Tuesday, 22 November 2011

Biosecurity research efforts will be well funded in Australia

News just out - the Plant Biosecurity Cooperative Research Centre (CRC) has won its rebid, second time lucky!  Here is a link to the previous, related, CRC for National Plant Biosecurity for whom I spent 2 years working as a post-doc.  Alongside CSIRO's new Biosecurity Flagship, funding support for research into Biosecurity in Australia has never been stronger, exciting times.

Thursday, 17 November 2011

A meta-analysis of the impacts of alien plants

Our latest review is of a meta-analysis that examines a wide range of studies from across the globe (including invasive animals, as well as plants) to try and identify some general impacts invasive species have on species, communities and ecosystems.

Vilà, M., Espinar, J. L., Hejda, M., Hulme, P. E., Jarošík, V., Maron, J. L., Pergl, J., Schaffner, U., Sun, Y. and Pyšek, P. (2011), Ecological impacts of invasive alien plants: a meta-analysis of their effects on species, communities and ecosystems. Ecology Letters, 14: 702–708. doi: 10.1111/j.1461-0248.2011.01628.x

Our Review: Parry H, Lonsdale M: 2011. F1000.com/13365971

This comprehensive meta-analysis of over 500 articles illuminates some key future research directions for the ecology of alien plant introductions. The authors draw some conclusions on the general relative impacts of alien plants on ecosystems. These impacts range from species, through community, up to ecosystem-level, including changes in nutrient levels and cycling.

Monday, 7 November 2011

What is this blog about?

Well, I created a word cloud using Wordle to tell you!
(if you click the picture below you will see it more clearly)

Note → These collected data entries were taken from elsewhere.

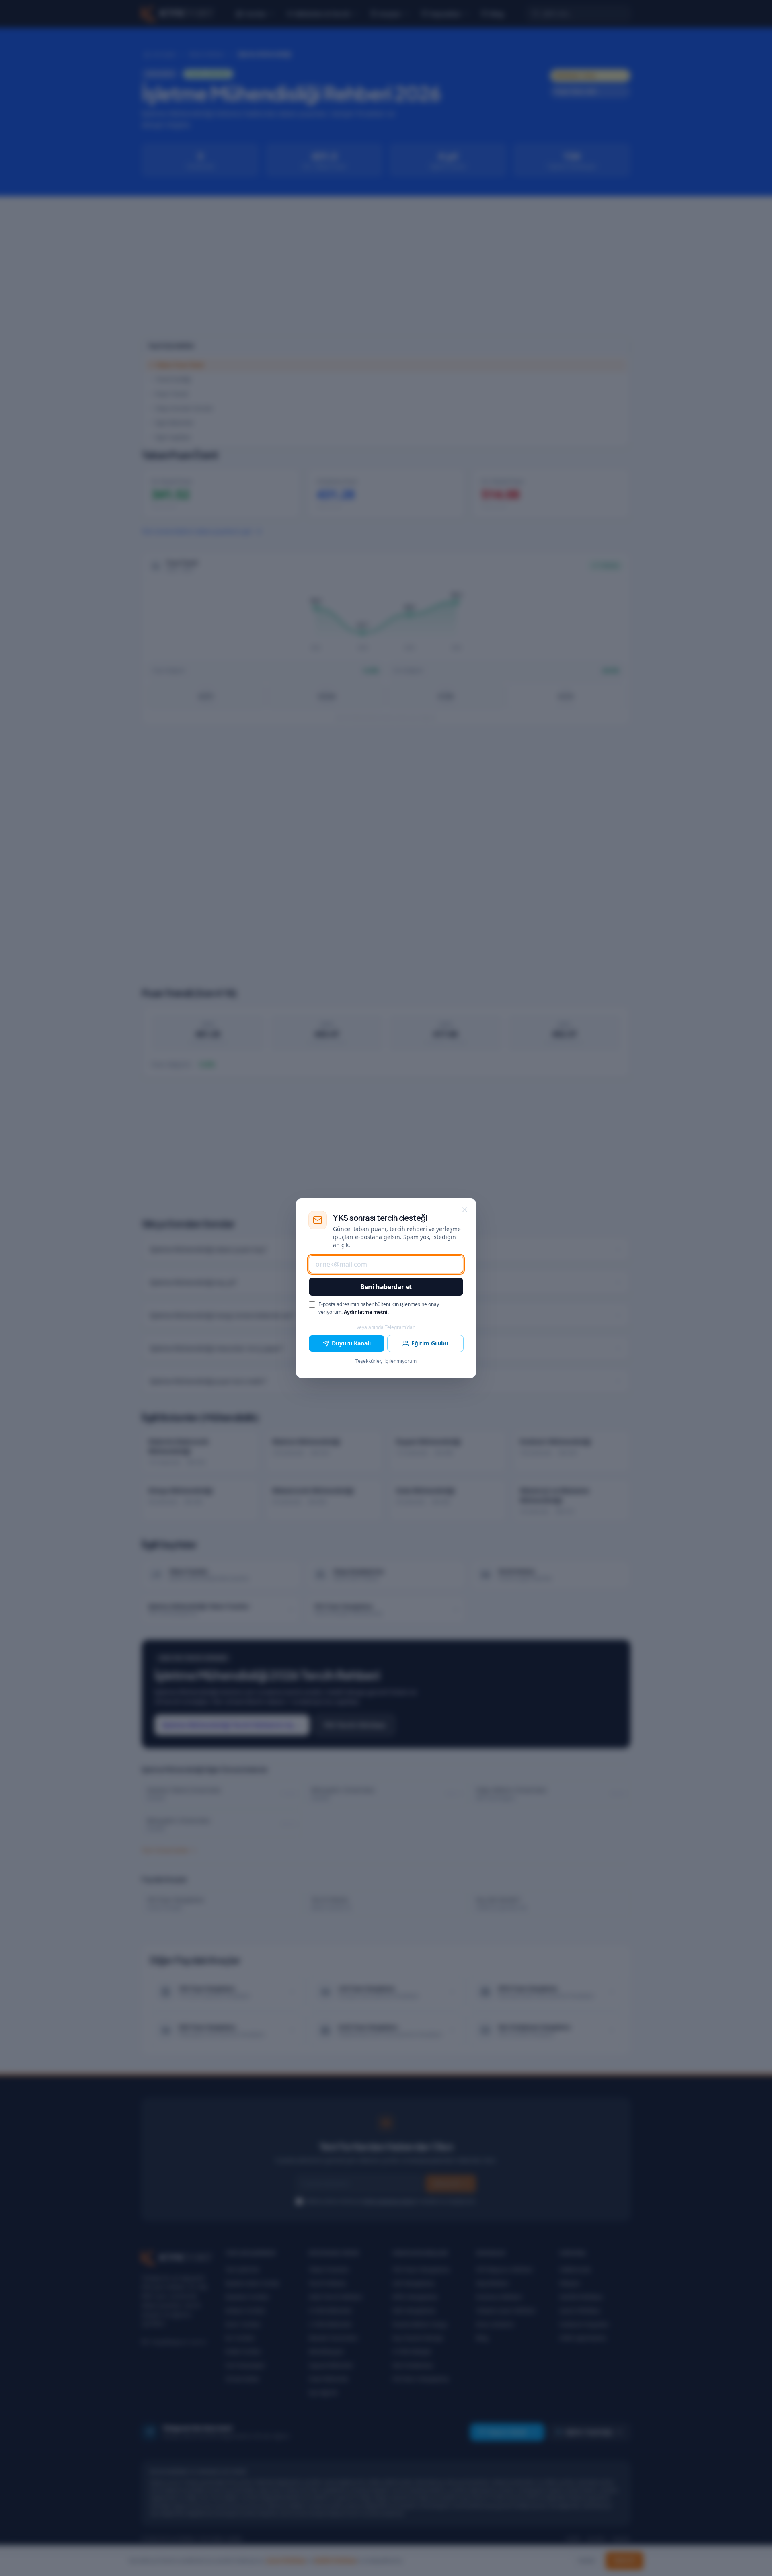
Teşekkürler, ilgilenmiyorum (386, 1361)
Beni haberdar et (386, 1286)
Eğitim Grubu (429, 1343)
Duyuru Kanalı (351, 1343)
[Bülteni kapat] (464, 1209)
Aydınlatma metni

A global experiment in biogeography

I am continuing to assist Dr Lonsdale and review for F1000 after all!  The last few months there seems to have been an absolute flurry of decent articles on invasion ecology, so we have carefully waded through to try and pick out some gems.  This review is really a review of a special issue rather than a single article, with an entire issue of Diversity and Distributions dedicated to that global wanderer, the Acacia.  This showcases a diverse range of excellent studies on the acacia from across the globe.

Human-mediated introductions of Australian acacias – a global experiment in biogeography.  
Richardson, D. M., Carruthers, J., Hui, C., Impson, F. A. C., Miller, J. T., Robertson, M. P., Rouget, M., Le Roux, J. J. and Wilson, J. R. U. (2011) Diversity and Distributions, 17: 771–787.
DOI: 10.1111/j.1472-4642.2011.00824.x

Our review: Parry H, Lonsdale M: 2011. F1000.com/13357278

This is the leading article for a special issue of ‘Diversity and Distributions’ that focuses on the global movement of Australian acacia species and their invasiveness. The paper is important in establishing the case that acacias are a powerful model for testing some fundamental ideas in invasion ecology, which subsequent articles in the issue go on to do. 

Wednesday, 2 November 2011

Post-docs ahoy!

I received this advert for some post-doc positions that have come up in New Zealand that may be of interest:

Three Post Doctoral fellowships are now available in the Bio-Protection Research Centre (www.bioprotection.org.nz) working with Profs. Phil Hulme and Richard Duncan. The Post Doctoral fellows will join an active research group focused on the ecology of plant invasions, which has strong international linkages and a focus on high quality scientific publications. The Post Doctoral fellow will undertake independent research as well as contributing to wider research through interactions with staff and postgraduate students in the plant invasions group.  Funding commences 1 February 2012.